(INPUT DATA begins)
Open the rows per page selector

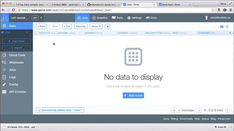click(176, 110)
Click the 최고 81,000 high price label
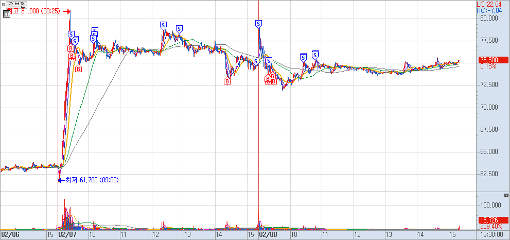The width and height of the screenshot is (510, 240). click(31, 11)
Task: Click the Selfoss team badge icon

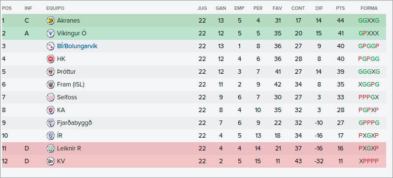Action: point(51,97)
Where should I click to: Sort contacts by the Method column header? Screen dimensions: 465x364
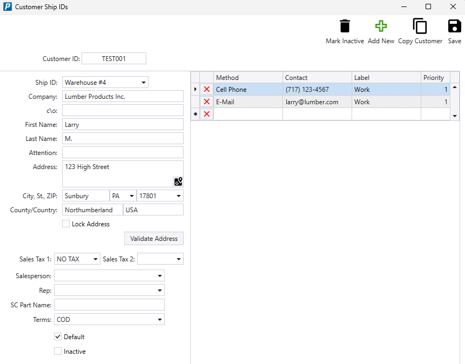pyautogui.click(x=227, y=77)
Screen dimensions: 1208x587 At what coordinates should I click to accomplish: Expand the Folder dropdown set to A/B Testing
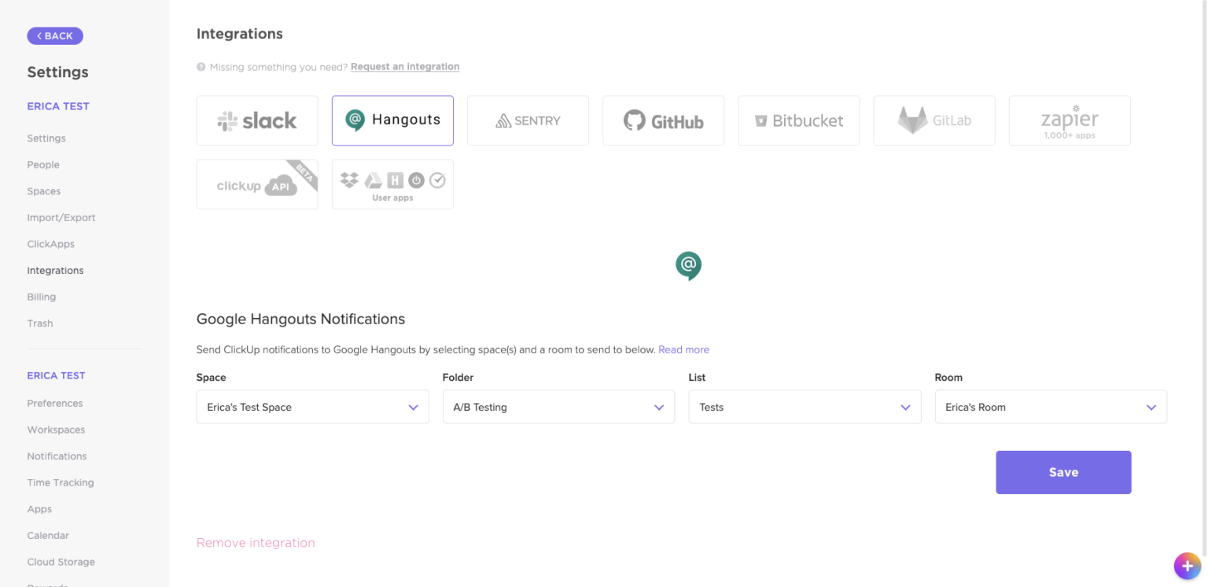[x=558, y=407]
(INPUT DATA ends)
### [WHAT YOU WILL DO]
Your output should consist solely of the lines from the line containing "Click the 최고 81,000 high price label" through the last line of the entries, verbatim, minus any pictures.

### [ANSWER SPACE]
Click the 최고 81,000 high price label
The width and height of the screenshot is (510, 240). click(31, 11)
Task: Click the Selfoss team badge icon

Action: point(51,97)
Where should I click to: Sort contacts by the Method column header? Screen dimensions: 465x364
pyautogui.click(x=227, y=77)
Screen dimensions: 1208x587 At what coordinates should I click to accomplish: Expand the Folder dropdown set to A/B Testing
[x=558, y=407]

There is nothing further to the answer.